On Tue, Jan 04, 2000 at 07:17:22PM -0800, Greg Stein wrote:
> On Tue, 4 Jan 2000, Paul Prescod wrote:
> > John Ehresman wrote:
> > > ...
> > > It would also be nice to be able to examine the interface of an object
> > > through the native reflection API.  I don't know if these considerations
> > > requre that type objects be constructable at runtime because python source
> > > could be generated and the compiled on the fly, but I think they serve as
> > > examples of why the type system should be extensible at runtime.
> > 
> > We all agree that interfaces should be constructible at runtime. What we
> > disagree on is whether runtime constructed interfaces can be used in the
> > same syntactic contexts as statically constructed interfaces.
> > 
> > a = GoFetchMeAnInteface()
> > decl foo as def( arg: a ) -> String
> > 
> > interface B( a ):
> > 	...
> > 
> > ...and so forth. I claim that the syntax should restrict us to clearly
> > separating the runtime from the compile time.
> 
> Maybe it goes with saying, but I'm on the opposite fence from Paul :-)
> 
> I don't think we should restrict the runtime from using any [new] Python
> syntax. The above code should be completely legal and valid, but it would
> not be compile-time checkable.


one thing that bothers me about this is that the line 'decl foo as
...' may be somewhere completely different than the 'a = ...' line,
and so it becomes unclear what is meant by the programmer.

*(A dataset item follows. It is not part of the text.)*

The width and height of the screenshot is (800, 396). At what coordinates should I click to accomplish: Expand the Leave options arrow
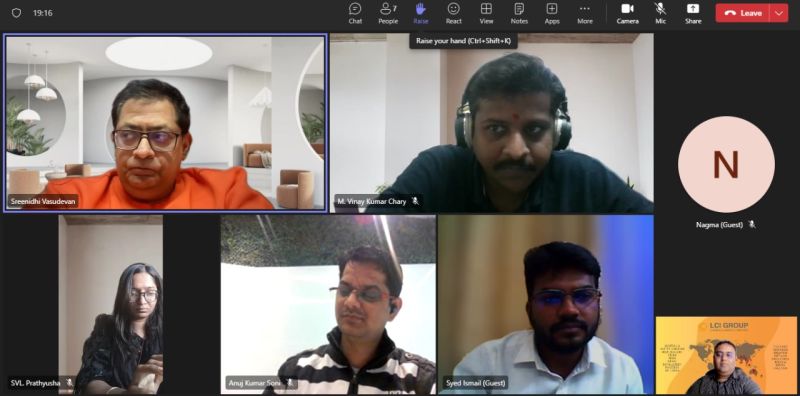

one possible solution to that clarity is something like this:

a = GoFetchMEAnInterface()
decl foo as def( arg: a ) -> String

is an error (at compile time) , but

a = GoFetchMEAnInterface()
decl foo as runtime def( arg: a ) -> String

is ok at compile time, but may or may not cause an error at runtime.

I'm not against keeping the same basic syntax, but I do believe it
should be made clear *in the decl statement* that it is not intended
to be part of the compile-time stuff.  If the programmer indeed
intends that (and they really might), they need to be told about it in
a way that is more obvious than a warning.